HOW TO SUPPORT SMALL BUSINESS
- Follow Social Distancing and Self-Isolation Directives
- Wash your hands frequently with soap and water (here’s how)
- Don’t succumb to panic-buying
- Have patience with pharmacy wait times
- Buy gift certificates from impacted businesses that you know you’ll have use for later
- Order take-out and access delivery services from businesses that provide it
- Plan your next trip as a Nova Scotia staycation to help our tourism industry recover
BEST BUSINESS PRACTICES
- Adjust staffing levels to limit contact with each other
- Provide delivery and/or take-out services if your business model will support it.
- Actively encourage employees to follow social distancing and self-isolation directives issued by the federal and provincial governments.
- Actively encourage sick employees to stay home – ensure that your sick leave policies are flexible and consistent with public health guidance and that employees are aware of these policies.

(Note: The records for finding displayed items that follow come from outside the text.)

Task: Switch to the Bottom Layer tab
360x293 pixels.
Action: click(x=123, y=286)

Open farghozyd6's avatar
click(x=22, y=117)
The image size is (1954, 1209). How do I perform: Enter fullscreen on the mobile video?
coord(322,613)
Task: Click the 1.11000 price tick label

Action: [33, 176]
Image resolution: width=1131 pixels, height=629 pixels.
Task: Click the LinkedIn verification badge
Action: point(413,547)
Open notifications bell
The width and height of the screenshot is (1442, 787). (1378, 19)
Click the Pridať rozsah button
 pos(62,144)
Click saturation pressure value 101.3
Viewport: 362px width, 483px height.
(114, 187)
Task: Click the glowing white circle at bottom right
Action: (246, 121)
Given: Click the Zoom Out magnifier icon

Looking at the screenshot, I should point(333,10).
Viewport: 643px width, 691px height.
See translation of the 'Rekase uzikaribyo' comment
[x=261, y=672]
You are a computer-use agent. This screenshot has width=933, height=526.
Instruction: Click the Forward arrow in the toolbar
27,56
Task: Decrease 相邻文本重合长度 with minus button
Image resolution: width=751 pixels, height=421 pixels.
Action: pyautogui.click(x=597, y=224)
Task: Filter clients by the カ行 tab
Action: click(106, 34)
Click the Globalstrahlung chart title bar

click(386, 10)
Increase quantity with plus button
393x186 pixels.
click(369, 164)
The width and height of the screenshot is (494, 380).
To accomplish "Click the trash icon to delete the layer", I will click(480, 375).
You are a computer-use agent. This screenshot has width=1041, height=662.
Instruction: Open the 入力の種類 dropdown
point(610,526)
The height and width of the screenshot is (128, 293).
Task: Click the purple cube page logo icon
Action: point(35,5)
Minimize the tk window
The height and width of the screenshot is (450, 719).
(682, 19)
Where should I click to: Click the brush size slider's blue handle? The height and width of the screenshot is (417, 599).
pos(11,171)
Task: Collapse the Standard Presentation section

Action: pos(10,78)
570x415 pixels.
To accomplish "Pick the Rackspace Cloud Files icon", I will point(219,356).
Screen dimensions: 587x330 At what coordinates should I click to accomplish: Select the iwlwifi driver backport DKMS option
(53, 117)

- Do not require a healthcare provider’s note for employees who are sick with acute respiratory illness to validate their illness or to return to work, as healthcare provider offices and medical facilities may be extremely busy and not able to provide such documentation in a timely way.
- Separate sick employees from the rest of your staff if they arrive at work appearing to be ill, and then send them home immediately.
- Place posters that encourage staying home when sick, cough and sneeze etiquette, and hand hygiene at the entrance to your workplace and in other workplace areas where they are likely to be seen.
- Provide tissues and no-touch disposal receptacles for use by employees.
- Instruct employees to clean their hands often with an alcohol-based hand sanitizer that contains at least 60-95% alcohol, or wash their hands with soap and water for at least 20 seconds.
- Provide soap and water and alcohol-based hand rubs in the workplace. Ensure that adequate supplies are maintained if possible. Place hand rubs in multiple locations or in conference rooms to encourage hand hygiene.
- Routinely clean all frequently touched surfaces in the workplace, such as workstations, countertops, and doorknobs.